For Project 2, you will complete a series of exercises exploring [order data from Chipotle](https://github.com/TheUpshot/chipotle), compliments of _The New York Times'_ "The Upshot."

For these exercises, you will conduct basic exploratory data analysis (Pandas not required) to understand the essentials of Chipotle's order data: how many orders are being made, the average price per order, how many different ingredients are used, etc. These allow you to practice business analysis skills while also becoming comfortable with Python.

---

## Basic Level

### Part 1: Read in the file with `csv.reader()` and store it in an object called `file_nested_list`.

Hint: This is a TSV (tab-separated value) file, and `csv.reader()` needs to be told [how to handle it](https://docs.python.org/2/library/csv.html).

In [1]:
import csv

In [2]:
with open ('../unit-2_project/data/chipotle.tsv', 'rb') as tsvfile:
    reader = csv.reader(tsvfile, delimiter='\t')
    file_nested_list = [row for row in reader]

### Part 2: Separate `file_nested_list` into the `header` and the `data`.


In [3]:
# Output first row of file_nested_list into a new object called 'header'
header = file_nested_list[0]

In [4]:
# Output remaining rows of file_nested_list into a new object called 'data'
data = file_nested_list[1:]

In [5]:
print header

['order_id', 'quantity', 'item_name', 'choice_description', 'item_price']


---

## Intermediate Level

### Part 3: Calculate the average price of an order.

Hint: Examine the data to see if the `quantity` column is relevant to this calculation.

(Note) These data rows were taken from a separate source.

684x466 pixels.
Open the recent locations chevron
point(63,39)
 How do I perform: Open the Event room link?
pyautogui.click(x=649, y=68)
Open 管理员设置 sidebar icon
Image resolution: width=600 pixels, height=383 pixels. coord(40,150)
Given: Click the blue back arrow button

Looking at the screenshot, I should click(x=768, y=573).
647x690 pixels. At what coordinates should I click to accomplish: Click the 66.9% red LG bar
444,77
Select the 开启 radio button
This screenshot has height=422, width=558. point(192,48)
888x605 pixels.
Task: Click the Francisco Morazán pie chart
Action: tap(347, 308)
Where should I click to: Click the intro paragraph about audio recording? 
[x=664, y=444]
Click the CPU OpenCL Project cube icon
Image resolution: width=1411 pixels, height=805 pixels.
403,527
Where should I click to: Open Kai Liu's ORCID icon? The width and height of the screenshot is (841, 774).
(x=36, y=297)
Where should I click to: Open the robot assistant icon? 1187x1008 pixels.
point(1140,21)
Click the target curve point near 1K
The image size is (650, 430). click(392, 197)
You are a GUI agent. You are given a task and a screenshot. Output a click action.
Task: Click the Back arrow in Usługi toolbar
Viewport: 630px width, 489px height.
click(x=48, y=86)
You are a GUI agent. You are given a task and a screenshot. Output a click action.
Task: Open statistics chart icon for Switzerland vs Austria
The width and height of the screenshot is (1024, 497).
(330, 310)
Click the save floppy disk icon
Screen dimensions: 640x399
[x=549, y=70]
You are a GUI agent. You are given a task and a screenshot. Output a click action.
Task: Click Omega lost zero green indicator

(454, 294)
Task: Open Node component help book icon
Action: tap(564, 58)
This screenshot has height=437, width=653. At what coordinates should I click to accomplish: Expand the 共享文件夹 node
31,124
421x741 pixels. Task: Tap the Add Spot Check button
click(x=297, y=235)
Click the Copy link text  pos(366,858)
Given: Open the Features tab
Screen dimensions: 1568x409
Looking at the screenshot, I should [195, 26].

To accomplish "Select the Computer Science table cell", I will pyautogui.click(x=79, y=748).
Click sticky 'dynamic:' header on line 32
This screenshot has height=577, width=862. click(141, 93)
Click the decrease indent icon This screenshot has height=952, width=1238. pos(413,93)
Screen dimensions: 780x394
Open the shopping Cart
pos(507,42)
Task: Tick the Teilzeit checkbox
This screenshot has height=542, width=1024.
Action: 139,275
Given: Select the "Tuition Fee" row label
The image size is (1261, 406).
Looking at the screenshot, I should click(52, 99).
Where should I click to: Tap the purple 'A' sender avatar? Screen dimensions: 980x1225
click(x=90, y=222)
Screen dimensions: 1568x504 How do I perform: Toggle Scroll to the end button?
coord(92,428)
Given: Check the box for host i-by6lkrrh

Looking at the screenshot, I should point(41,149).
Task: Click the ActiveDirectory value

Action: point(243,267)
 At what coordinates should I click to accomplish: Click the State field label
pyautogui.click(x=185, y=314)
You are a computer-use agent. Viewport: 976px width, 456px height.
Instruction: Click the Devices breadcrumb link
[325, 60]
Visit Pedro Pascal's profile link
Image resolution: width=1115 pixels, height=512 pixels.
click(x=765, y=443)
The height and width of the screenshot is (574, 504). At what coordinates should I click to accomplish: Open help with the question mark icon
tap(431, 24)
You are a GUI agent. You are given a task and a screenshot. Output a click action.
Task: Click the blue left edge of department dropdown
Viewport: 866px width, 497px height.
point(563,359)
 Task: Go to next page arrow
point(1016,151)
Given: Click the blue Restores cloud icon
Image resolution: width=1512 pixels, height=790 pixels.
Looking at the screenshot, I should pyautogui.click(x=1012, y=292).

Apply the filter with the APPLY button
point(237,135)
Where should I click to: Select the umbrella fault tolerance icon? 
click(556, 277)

Hint: Think carefully about the simplest way to do this!

In [6]:
# Use pandas to convert the list of lists into a DataFrame
import pandas as pd
df = pd.DataFrame(file_nested_list)
# Use the first row as the header
df=df.rename(columns=df.iloc[0])
#drop the first column since it's now the header
df=df[1:]
df.head()

Unnamed: 0,order_id,quantity,item_name,choice_description,item_price
1,1,1,Chips and Fresh Tomato Salsa,,$2.39
2,1,1,Izze,[Clementine],$3.39
3,1,1,Nantucket Nectar,[Apple],$3.39
4,1,1,Chips and Tomatillo-Green Chili Salsa,,$2.39
5,2,2,Chicken Bowl,"[Tomatillo-Red Chili Salsa (Hot), [Black Beans...",$16.98


In [7]:
# Remove $ from item_price column and convert to a float
df['item_price'] = df['item_price'].astype(str).replace('[\$]','',regex=True).astype(float)
# Convert order_id and quantity to integers
df['order_id'] = df['order_id'].astype(int)
df['quantity'] = df['quantity'].astype(int)
# Add column of total cost per row (quantity * item_price)
df['total_item_price'] = df['quantity']*df['item_price']
df.head()

Unnamed: 0,order_id,quantity,item_name,choice_description,item_price,total_item_price
1,1,1,Chips and Fresh Tomato Salsa,,2.39,2.39
2,1,1,Izze,[Clementine],3.39,3.39
3,1,1,Nantucket Nectar,[Apple],3.39,3.39
4,1,1,Chips and Tomatillo-Green Chili Salsa,,2.39,2.39
5,2,2,Chicken Bowl,"[Tomatillo-Red Chili Salsa (Hot), [Black Beans...",16.98,33.96


In [8]:
# Sum the total_item_price values for each order_id and then calculate the mean
print "Average price per order:", df.groupby(['order_id'])['total_item_price'].sum().mean()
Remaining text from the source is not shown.